If you evaluate on the server-side, you will probably just render all the flags on the page before you send it to the user. If you do, you have effectively said, “Ten thousand users saw the alert control!” and now your experiment results are watered down and incorrect. If you wait to evaluate the flag until the user looks at the alert control, the experiment sees just the one thousand users that actually saw the feature and you’re truly looking at impact. The client-side evaluation can accomplish this readily.

This may seem like a small thing, but the pernicious erosion of your imact analyses will result in misdirected feature decision making. You could try to do just-in-time evaluation at the server, but the network becomes very chatty and you’re essentially re-implementing Split’s client-side architecture. Why not just use a battle-tested, performant one?

And now, for something completely different…

Split has a third option. The Split Evaluator The Evaluator is a RESTful wrapping of the Split SDK such that a client can avoid using an SDK entirely. Instead, the clients use an HTTP client, available in virtually every language, to “curl” an HTTP get from the Evaluator. You’re still asking, “should this user get the flag?” but you’re asking on port 80 in HTTP and getting back a JSON response. The Evaluator is popular with customers that don’t have or don’t want to put an SDK into their application.

In the context of our discussion, the Evaluator could be called from either the server or the client side. A single transaction can return evaluations for many flags in batch. You can easily scale Evaluator instances behind a load balancer and deploy them in various, network-friendly locations.

To return to the main discussion…

On Balance: which one do I choose?

The answer is whichever best fits your requirements. In some situations, you’ll want to stick with server-side evaluation, while in others the flexibility of client-side evaluation is necessary to limit network chatter and enhance experimentation ability.

Humbly, it is essential that both options are available, and you should seek out vendors that do both. The Evaluator is extra credit.

A final note…

To do client-side evaluation, you need to download the flag data.

In principle, a malicious third party could learn something interesting from flag rules. “Hey, they’re giving this feature to thirty-something mac users in Peoria!” Or, simply, “What’s this new feature I can’t see?”

First, 95%+ of feature flags are just against the user id, or key as Split calls it. We can answer if a flag is on or off with no more data than that. This means that most flags, if named appropriately, will have nothing to reveal to a third party.
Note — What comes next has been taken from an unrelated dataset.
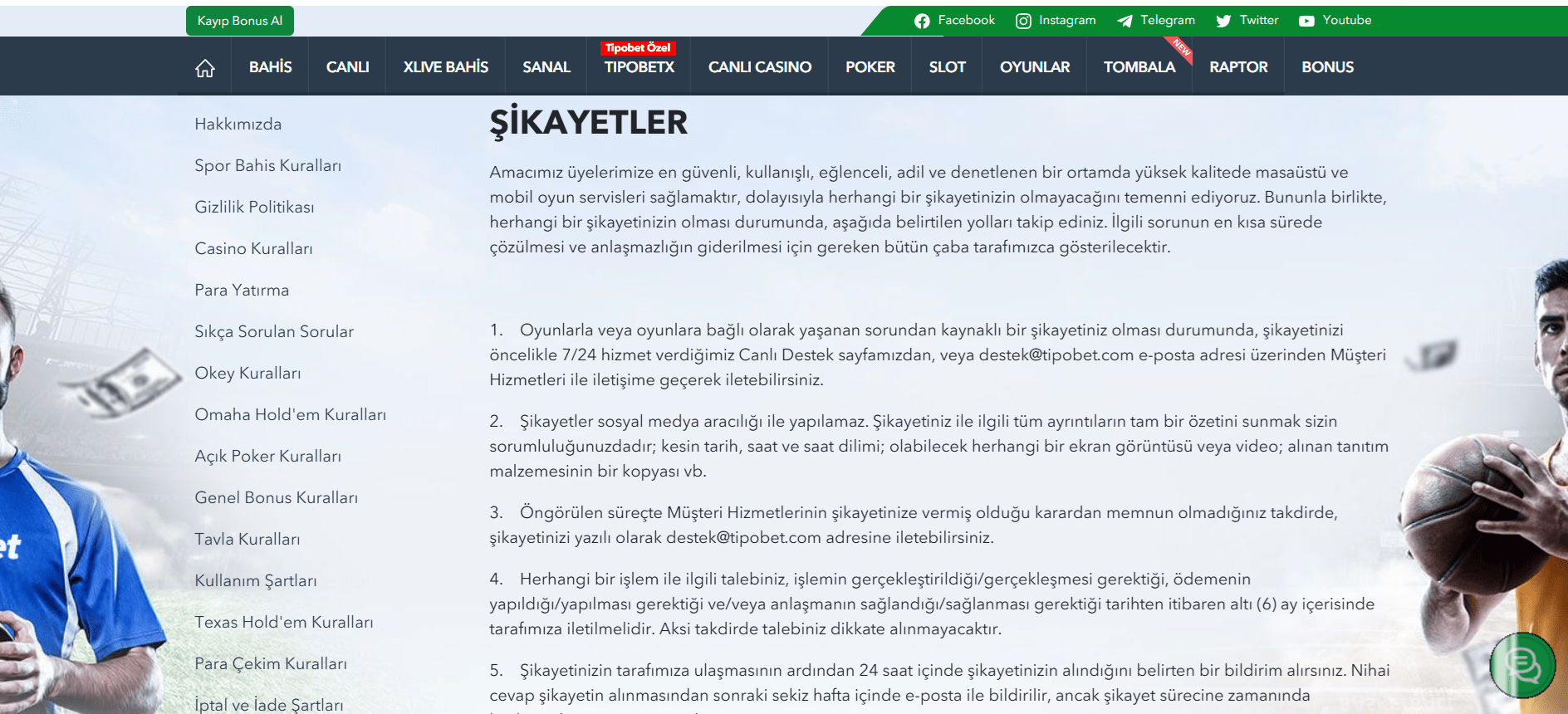Go to CANLI CASINO section
Image resolution: width=1568 pixels, height=714 pixels.
point(759,67)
“Named appropriately” is best explained with an analogy. When Tom Cruise is filming Mission Impossible XIX, he doesn’t have signs up on the street saying that they’re filming Mission Impossible. The signs all say, “Now filming Terms of Endearment 3” and the production traffic keeps sliding right on by. If this seems like a hassle, consider that the feature flag names show up in client-side code, even if the evaluation is going to be on the server-side. Server-side evaluation has to make a network call from the client-side, and it does it with the flag name. Exposure is exposure, so if this is a concern you should name your flags appropriately.